Excerpted records:
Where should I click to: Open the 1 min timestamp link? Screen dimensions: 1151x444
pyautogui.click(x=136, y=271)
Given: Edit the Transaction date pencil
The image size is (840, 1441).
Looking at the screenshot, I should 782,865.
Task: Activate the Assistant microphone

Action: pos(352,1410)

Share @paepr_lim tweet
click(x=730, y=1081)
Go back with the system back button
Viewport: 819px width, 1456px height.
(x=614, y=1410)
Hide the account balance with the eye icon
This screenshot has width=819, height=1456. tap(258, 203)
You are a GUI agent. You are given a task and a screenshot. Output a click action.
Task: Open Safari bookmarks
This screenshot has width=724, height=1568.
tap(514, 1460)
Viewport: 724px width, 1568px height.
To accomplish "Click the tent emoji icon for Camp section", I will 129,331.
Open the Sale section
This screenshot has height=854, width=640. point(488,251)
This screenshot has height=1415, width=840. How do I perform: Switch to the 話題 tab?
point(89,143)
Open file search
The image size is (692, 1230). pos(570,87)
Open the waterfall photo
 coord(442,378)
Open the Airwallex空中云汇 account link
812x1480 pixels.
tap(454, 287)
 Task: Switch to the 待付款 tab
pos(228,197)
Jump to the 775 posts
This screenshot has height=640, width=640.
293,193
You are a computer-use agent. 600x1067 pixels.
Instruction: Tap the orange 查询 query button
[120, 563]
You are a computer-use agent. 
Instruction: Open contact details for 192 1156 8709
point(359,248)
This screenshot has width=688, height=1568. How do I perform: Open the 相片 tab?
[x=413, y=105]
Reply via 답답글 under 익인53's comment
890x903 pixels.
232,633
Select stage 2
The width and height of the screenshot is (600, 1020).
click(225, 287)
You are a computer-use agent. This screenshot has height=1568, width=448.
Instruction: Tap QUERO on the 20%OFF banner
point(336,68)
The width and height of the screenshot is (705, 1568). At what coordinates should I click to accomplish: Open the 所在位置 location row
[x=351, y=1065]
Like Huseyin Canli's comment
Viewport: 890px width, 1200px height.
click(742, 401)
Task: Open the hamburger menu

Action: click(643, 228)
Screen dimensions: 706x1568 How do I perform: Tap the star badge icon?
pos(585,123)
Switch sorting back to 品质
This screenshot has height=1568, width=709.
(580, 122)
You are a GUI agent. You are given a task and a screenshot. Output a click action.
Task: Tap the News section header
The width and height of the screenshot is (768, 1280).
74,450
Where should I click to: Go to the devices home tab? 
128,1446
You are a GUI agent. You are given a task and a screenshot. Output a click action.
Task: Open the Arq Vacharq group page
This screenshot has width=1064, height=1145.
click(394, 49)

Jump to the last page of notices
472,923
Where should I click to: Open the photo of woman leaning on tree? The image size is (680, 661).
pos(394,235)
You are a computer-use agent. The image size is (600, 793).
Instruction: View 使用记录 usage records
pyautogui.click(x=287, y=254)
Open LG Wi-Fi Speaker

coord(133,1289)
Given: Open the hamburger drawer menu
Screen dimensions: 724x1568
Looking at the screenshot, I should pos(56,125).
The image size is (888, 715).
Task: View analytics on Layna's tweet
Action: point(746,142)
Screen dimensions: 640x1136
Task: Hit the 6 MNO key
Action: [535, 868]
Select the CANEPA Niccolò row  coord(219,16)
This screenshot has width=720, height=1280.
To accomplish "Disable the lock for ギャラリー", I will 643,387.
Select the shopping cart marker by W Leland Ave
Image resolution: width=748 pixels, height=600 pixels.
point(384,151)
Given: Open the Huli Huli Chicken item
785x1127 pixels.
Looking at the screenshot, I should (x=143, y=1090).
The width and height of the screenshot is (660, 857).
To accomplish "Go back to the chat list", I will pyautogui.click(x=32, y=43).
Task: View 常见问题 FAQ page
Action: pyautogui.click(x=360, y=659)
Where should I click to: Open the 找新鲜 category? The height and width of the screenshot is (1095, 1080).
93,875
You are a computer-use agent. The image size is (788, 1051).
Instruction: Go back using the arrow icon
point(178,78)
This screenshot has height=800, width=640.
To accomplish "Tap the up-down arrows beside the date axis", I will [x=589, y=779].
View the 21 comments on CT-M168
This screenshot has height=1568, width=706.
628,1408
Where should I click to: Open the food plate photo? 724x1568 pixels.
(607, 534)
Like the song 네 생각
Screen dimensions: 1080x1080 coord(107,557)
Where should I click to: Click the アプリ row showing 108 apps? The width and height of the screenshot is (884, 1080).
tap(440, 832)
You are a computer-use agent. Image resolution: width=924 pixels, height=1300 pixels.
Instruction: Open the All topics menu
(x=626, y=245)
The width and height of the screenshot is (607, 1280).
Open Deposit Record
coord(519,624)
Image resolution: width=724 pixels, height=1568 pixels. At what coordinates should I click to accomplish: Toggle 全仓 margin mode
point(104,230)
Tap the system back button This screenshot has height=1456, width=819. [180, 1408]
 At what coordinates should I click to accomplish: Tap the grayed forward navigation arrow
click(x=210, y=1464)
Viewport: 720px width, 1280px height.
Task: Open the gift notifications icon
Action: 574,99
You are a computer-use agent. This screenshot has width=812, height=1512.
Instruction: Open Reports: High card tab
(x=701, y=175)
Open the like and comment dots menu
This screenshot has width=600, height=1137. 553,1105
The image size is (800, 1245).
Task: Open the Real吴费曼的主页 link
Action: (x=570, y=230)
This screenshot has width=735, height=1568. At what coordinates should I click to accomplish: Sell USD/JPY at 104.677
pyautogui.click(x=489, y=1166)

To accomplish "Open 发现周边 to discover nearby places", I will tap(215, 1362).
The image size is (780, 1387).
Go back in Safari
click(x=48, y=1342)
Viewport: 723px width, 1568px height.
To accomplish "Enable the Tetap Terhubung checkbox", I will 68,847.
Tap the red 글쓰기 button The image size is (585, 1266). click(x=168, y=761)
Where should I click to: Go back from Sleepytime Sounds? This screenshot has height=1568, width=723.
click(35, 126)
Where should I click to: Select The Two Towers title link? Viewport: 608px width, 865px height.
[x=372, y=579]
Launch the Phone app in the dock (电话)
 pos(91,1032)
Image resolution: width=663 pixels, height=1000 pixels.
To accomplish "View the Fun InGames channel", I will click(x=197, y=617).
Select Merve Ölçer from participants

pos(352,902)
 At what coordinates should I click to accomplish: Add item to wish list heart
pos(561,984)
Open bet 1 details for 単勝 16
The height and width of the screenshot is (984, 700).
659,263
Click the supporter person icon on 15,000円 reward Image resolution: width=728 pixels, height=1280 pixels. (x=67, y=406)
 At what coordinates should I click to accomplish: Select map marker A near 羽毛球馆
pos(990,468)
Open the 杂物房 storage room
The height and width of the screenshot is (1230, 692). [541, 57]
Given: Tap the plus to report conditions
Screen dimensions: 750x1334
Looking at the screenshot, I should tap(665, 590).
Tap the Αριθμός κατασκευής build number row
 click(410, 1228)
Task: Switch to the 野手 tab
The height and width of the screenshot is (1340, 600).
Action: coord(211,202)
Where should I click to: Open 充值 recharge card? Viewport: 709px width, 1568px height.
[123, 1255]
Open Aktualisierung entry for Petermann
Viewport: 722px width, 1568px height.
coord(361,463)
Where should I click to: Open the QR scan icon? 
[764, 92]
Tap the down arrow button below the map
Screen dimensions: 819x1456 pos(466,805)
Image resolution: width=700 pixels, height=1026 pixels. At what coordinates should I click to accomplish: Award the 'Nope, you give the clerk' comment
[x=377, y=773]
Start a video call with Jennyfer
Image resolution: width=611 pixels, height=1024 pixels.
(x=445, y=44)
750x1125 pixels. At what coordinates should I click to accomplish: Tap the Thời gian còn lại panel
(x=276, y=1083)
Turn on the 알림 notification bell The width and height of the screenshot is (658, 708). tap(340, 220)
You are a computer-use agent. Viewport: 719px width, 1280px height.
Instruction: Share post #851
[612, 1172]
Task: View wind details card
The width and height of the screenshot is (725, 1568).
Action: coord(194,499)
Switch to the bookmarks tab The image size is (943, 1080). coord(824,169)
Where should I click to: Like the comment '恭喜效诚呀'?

What the exercise asks:
Copy out the records, starting at the line containing "Share @paepr_lim tweet" and ending after the line containing "This screenshot has width=819, height=1456.". Give them character for character.

Task answer:
Share @paepr_lim tweet
click(x=730, y=1081)
Go back with the system back button
Viewport: 819px width, 1456px height.
(x=614, y=1410)
Hide the account balance with the eye icon
This screenshot has width=819, height=1456. tap(258, 203)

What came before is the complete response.